This week is National Reconciliation Week in Australia, where I am currently living. As a new Australian, my perspectives may not match many people’s. I was lucky enough, not long after becoming a citizen, to attend a 2 day workshop on white privilege. This workshop aimed to help mainly white Australians understand the history of Australia from lived experience perspectives, mainly Aboriginal.
I was stunned at the time that many of my peers did not know, nor have any concept of the events and systemic abuses that followed colonization. Reconciliation requires honesty, which is why the South African process was called Truth and Reconciliation. However, truth telling is hard work, emotional and painful and I can see why communities and societies may shy away from such a raw process. As a relative outsider, I knew more of those difficult truths that people born and educated in Australia.

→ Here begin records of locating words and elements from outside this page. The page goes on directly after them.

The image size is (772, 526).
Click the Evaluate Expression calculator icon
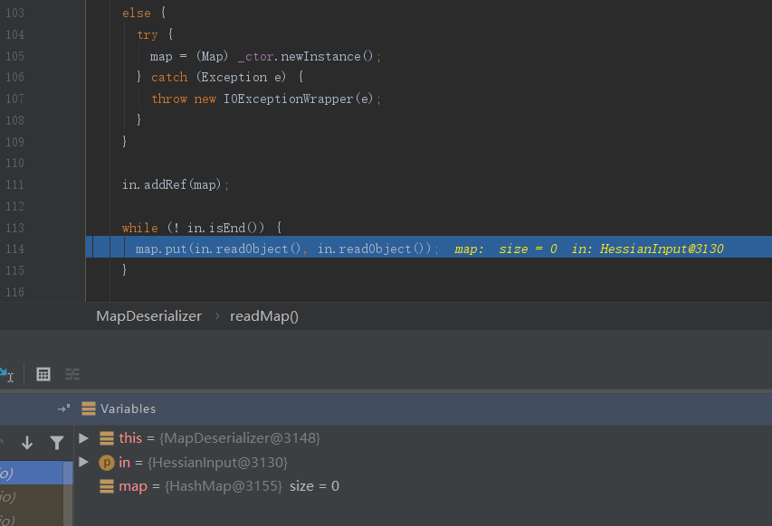point(43,374)
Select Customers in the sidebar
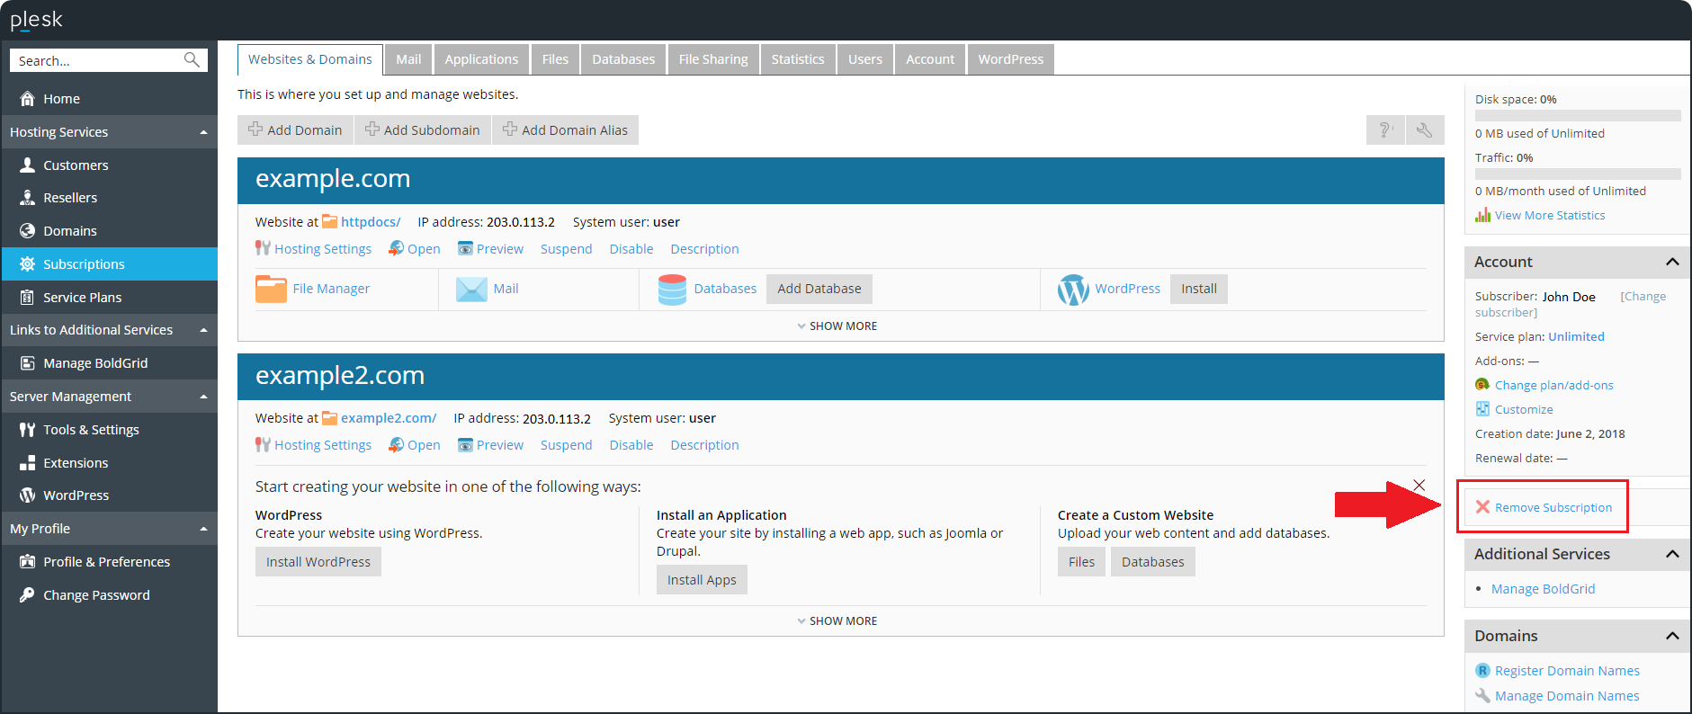Screen dimensions: 1692x714 76,165
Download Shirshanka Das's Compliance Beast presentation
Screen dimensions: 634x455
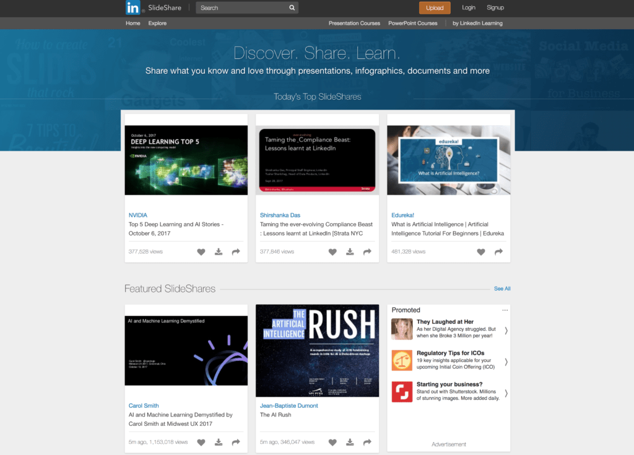350,252
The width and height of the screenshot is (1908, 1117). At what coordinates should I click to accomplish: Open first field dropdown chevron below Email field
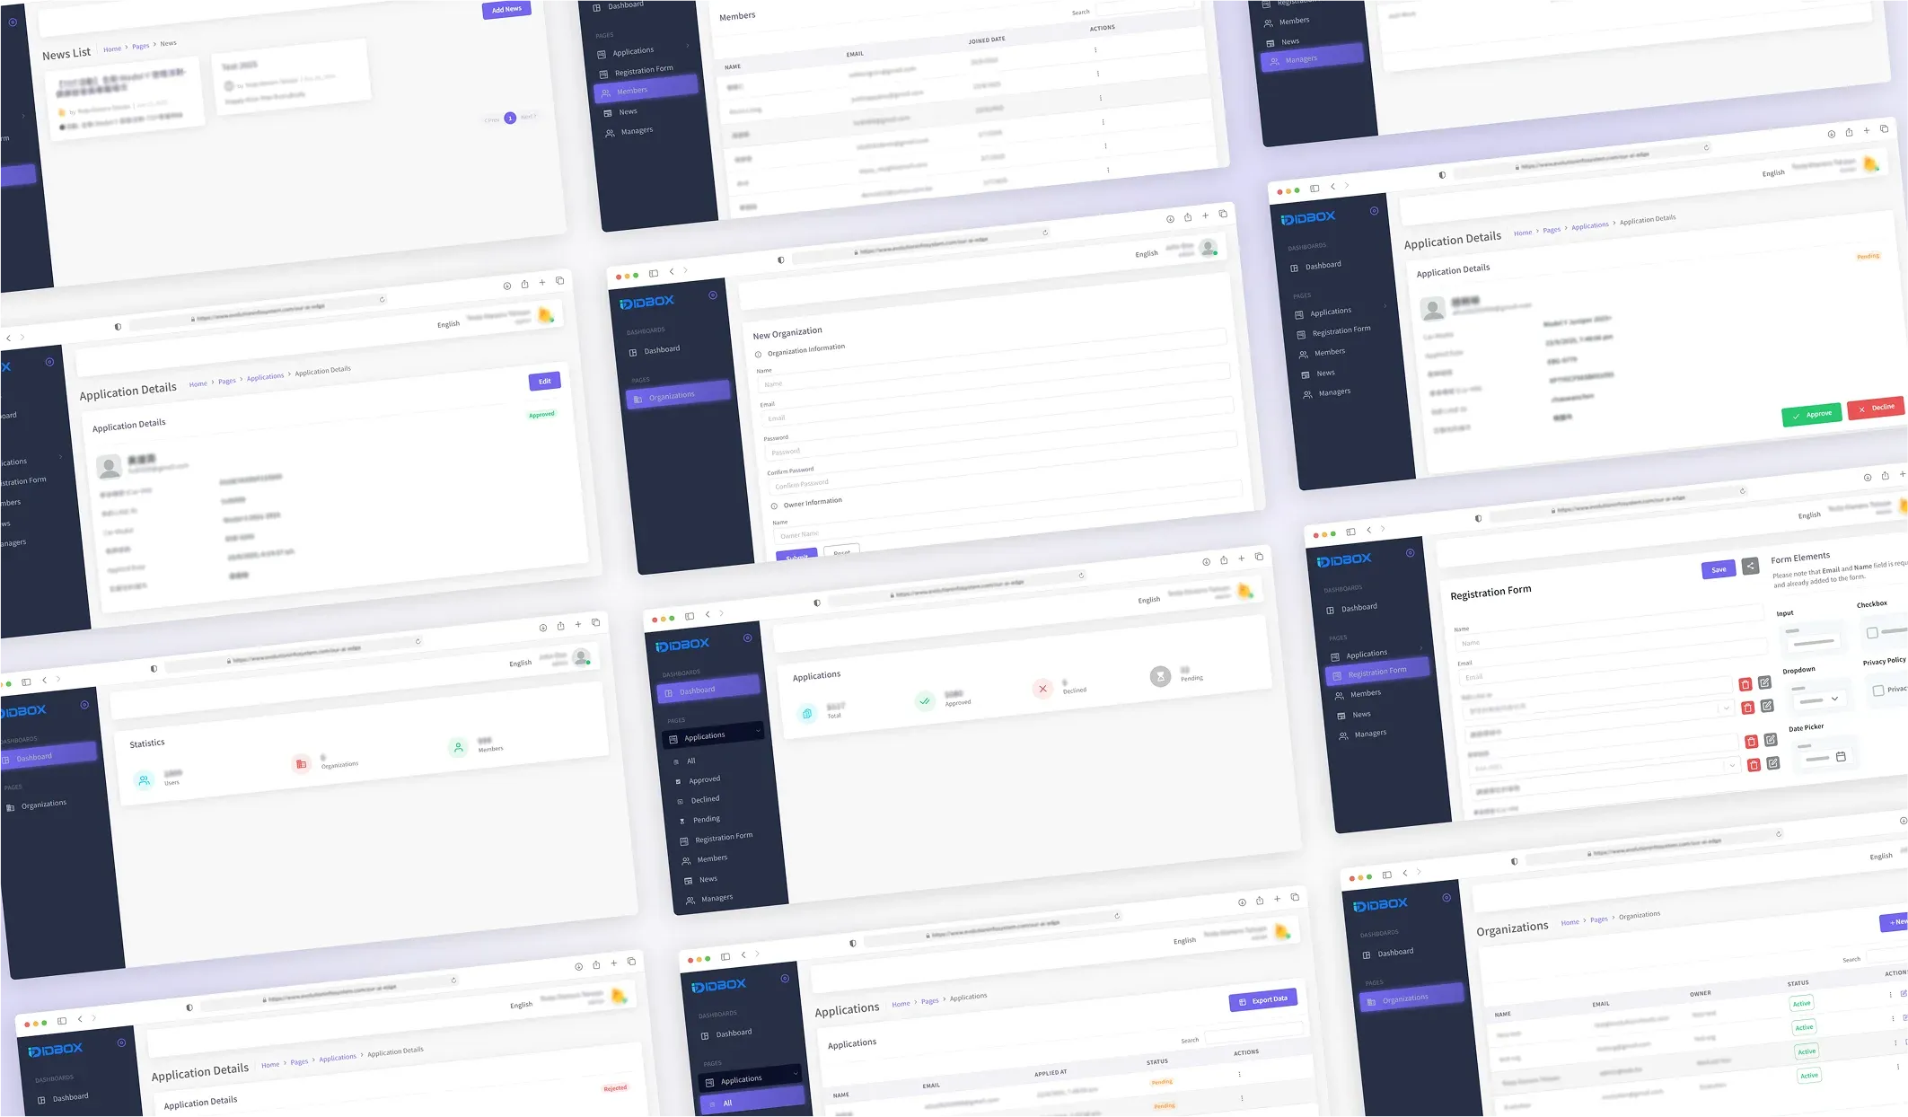click(1725, 708)
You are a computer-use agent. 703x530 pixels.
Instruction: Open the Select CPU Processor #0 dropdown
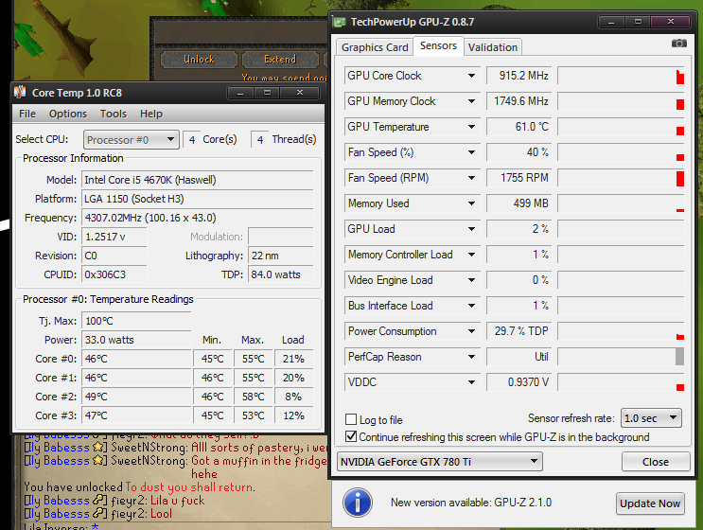(131, 139)
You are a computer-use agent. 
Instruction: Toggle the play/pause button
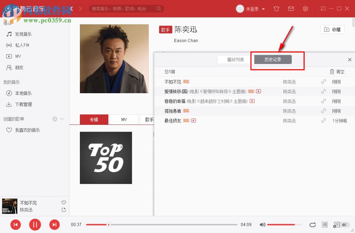35,224
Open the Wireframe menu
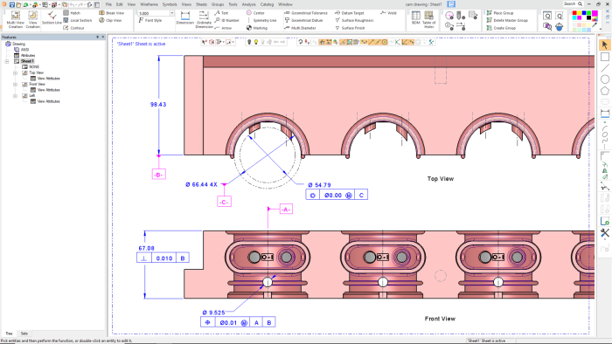The image size is (612, 344). 149,4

But, perhaps it is my Kiwi connections that grounded me in truly aiming to achieve reconciliation within Australia. Not in a week, and certainly not by setting aside one week of the year to focus on it, but rather by living day to day in ways that validate Aboriginal and Torres Strait Islander experiences as expressed by both individuals and collectively. During the workshop, participants were asked to take a personal stand against racism and to challenge it in their lives. For me in the months since, this has meant asking people not be be racist in my home or in my company, blocking people on social media and not supporting local businesses who have posted racist videos online. I also try to smile at everyone I pass in the street or in a store. This sounds so silly but the story that stuck with me most powerfully from the workshop was the one where an Aboriginal Australian felt hurt by the lack of smiles and fleeting contact when out and about, noticing that the white people around her smiled at each other but not at her.
A smile costs nothing, but can be more meaningful than you realise. The only way racism will be defeated is if everyone decides that there is no place for racism in our society. What can you do in your life to challenge racism, whether that is helping those of us who are white understand or responding to those around?
On another note, I am still not reconciled to the facts of life and death, and I am still struggling to accept that my wife will never physically walk through the door again. I am also finding it strange that people offer up ideas as to how fast or slow I should “move on”. I am not sure what they mean by this as the dog and I are not planning to move, but the advice often seems to be tinged by judgement; ‘not too soon’, ‘before you get stuck’, ‘you seem to be doing very well, we are still so sad’. I often wonder if people think before they assume that just because I am functioning ‘very well’ at that moment that I am always full of joy? I also need to reconcile being polite and being respectful with protecting my heart. Kind and generous people who want to share how much they miss Jane and seek to tell me long stories or tell me how irreplaceable she is, even though they have already replaced her as their GP or colleague etc. Here my autism is my gift, I can have my polite mode on, and stand and listen (though I do wonder at people who don’t notice the tears running down my face) and then when they take a breath, I can say that “I am sorry I need to leave, it is very sad, Jane was too young and died too soon.” Then I go and sit in the car until the tears ease enough for me to drive home.
Another beautiful and wise post Emma.
Thanks Thelma.
Good on you Emma. I don’t know what to do about racism – and it might as well start with a smile.